**DATA RECORDS:**
╔══
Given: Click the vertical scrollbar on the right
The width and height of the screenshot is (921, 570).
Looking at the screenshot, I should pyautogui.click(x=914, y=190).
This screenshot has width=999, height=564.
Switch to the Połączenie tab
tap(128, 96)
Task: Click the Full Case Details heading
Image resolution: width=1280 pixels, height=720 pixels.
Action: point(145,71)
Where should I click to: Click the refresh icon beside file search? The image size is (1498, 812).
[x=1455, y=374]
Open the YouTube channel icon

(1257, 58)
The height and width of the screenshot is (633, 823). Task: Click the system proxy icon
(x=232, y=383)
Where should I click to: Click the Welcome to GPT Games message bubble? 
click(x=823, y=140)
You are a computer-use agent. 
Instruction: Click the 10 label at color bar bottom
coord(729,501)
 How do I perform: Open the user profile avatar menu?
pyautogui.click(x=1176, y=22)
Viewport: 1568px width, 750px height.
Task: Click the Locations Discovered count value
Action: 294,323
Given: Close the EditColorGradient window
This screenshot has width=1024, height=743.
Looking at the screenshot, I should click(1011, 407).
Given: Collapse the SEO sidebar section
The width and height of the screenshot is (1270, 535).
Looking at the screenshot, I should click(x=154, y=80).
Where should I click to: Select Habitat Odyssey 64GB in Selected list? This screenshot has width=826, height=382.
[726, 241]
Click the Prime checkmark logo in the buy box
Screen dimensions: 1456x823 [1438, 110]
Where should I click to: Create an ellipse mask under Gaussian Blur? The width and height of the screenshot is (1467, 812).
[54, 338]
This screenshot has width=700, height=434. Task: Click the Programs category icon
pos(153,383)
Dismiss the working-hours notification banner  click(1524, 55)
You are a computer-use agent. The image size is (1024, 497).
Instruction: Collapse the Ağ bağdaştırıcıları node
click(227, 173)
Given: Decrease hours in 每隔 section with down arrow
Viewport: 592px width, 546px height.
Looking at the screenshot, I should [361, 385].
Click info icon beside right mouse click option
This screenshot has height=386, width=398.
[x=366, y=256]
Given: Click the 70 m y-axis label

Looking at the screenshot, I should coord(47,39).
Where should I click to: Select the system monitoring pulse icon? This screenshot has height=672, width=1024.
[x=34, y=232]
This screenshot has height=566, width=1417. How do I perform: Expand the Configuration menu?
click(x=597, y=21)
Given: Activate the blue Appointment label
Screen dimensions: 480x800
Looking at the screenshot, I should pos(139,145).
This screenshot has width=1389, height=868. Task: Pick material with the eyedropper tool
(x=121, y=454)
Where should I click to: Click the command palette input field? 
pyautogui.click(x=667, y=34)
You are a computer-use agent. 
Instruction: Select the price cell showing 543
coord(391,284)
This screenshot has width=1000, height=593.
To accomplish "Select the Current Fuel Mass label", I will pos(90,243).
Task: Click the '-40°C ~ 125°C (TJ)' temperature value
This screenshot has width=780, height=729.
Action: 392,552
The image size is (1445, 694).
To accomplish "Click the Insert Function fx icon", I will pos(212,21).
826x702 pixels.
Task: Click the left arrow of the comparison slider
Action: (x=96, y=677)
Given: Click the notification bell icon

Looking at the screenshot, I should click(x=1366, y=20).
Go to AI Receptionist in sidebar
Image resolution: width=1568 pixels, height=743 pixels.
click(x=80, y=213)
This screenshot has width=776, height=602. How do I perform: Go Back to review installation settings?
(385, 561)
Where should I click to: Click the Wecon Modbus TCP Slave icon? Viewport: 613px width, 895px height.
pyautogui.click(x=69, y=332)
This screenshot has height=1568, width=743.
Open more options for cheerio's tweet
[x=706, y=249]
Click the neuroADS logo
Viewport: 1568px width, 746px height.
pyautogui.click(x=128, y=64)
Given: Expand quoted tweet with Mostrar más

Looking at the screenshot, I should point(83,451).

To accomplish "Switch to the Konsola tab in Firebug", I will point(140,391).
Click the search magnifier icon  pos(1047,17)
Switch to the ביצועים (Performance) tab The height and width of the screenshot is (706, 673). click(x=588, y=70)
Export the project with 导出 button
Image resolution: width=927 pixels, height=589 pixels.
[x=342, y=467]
╚══
**EXERCISE DIRECTIONS:**
Retype all of the entries shown above, exactly.

**WRITTEN ANSWER:**
Given: Click the vertical scrollbar on the right
The width and height of the screenshot is (921, 570).
Looking at the screenshot, I should pyautogui.click(x=914, y=190).
This screenshot has width=999, height=564.
Switch to the Połączenie tab
tap(128, 96)
Task: Click the Full Case Details heading
Image resolution: width=1280 pixels, height=720 pixels.
Action: point(145,71)
Where should I click to: Click the refresh icon beside file search? The image size is (1498, 812).
[x=1455, y=374]
Open the YouTube channel icon

(1257, 58)
The height and width of the screenshot is (633, 823). Task: Click the system proxy icon
(x=232, y=383)
Where should I click to: Click the Welcome to GPT Games message bubble? 
click(x=823, y=140)
You are a computer-use agent. 
Instruction: Click the 10 label at color bar bottom
coord(729,501)
 How do I perform: Open the user profile avatar menu?
pyautogui.click(x=1176, y=22)
Viewport: 1568px width, 750px height.
Task: Click the Locations Discovered count value
Action: 294,323
Given: Close the EditColorGradient window
This screenshot has width=1024, height=743.
Looking at the screenshot, I should click(1011, 407).
Given: Collapse the SEO sidebar section
The width and height of the screenshot is (1270, 535).
Looking at the screenshot, I should click(x=154, y=80).
Where should I click to: Select Habitat Odyssey 64GB in Selected list? This screenshot has width=826, height=382.
[726, 241]
Click the Prime checkmark logo in the buy box
Screen dimensions: 1456x823 [1438, 110]
Where should I click to: Create an ellipse mask under Gaussian Blur? The width and height of the screenshot is (1467, 812).
[54, 338]
This screenshot has width=700, height=434. Task: Click the Programs category icon
pos(153,383)
Dismiss the working-hours notification banner  click(1524, 55)
You are a computer-use agent. The image size is (1024, 497).
Instruction: Collapse the Ağ bağdaştırıcıları node
click(227, 173)
Given: Decrease hours in 每隔 section with down arrow
Viewport: 592px width, 546px height.
Looking at the screenshot, I should [361, 385].
Click info icon beside right mouse click option
This screenshot has height=386, width=398.
[x=366, y=256]
Given: Click the 70 m y-axis label

Looking at the screenshot, I should coord(47,39).
Where should I click to: Select the system monitoring pulse icon? This screenshot has height=672, width=1024.
[x=34, y=232]
This screenshot has height=566, width=1417. How do I perform: Expand the Configuration menu?
click(x=597, y=21)
Given: Activate the blue Appointment label
Screen dimensions: 480x800
Looking at the screenshot, I should pos(139,145).
This screenshot has width=1389, height=868. Task: Pick material with the eyedropper tool
(x=121, y=454)
Where should I click to: Click the command palette input field? 
pyautogui.click(x=667, y=34)
You are a computer-use agent. 
Instruction: Select the price cell showing 543
coord(391,284)
This screenshot has width=1000, height=593.
To accomplish "Select the Current Fuel Mass label", I will pos(90,243).
Task: Click the '-40°C ~ 125°C (TJ)' temperature value
This screenshot has width=780, height=729.
Action: 392,552
The image size is (1445, 694).
To accomplish "Click the Insert Function fx icon", I will pos(212,21).
826x702 pixels.
Task: Click the left arrow of the comparison slider
Action: (x=96, y=677)
Given: Click the notification bell icon

Looking at the screenshot, I should click(x=1366, y=20).
Go to AI Receptionist in sidebar
Image resolution: width=1568 pixels, height=743 pixels.
click(x=80, y=213)
This screenshot has width=776, height=602. How do I perform: Go Back to review installation settings?
(385, 561)
Where should I click to: Click the Wecon Modbus TCP Slave icon? Viewport: 613px width, 895px height.
pyautogui.click(x=69, y=332)
This screenshot has height=1568, width=743.
Open more options for cheerio's tweet
[x=706, y=249]
Click the neuroADS logo
Viewport: 1568px width, 746px height.
pyautogui.click(x=128, y=64)
Given: Expand quoted tweet with Mostrar más

Looking at the screenshot, I should point(83,451).

To accomplish "Switch to the Konsola tab in Firebug", I will point(140,391).
Click the search magnifier icon  pos(1047,17)
Switch to the ביצועים (Performance) tab The height and width of the screenshot is (706, 673). click(x=588, y=70)
Export the project with 导出 button
Image resolution: width=927 pixels, height=589 pixels.
[x=342, y=467]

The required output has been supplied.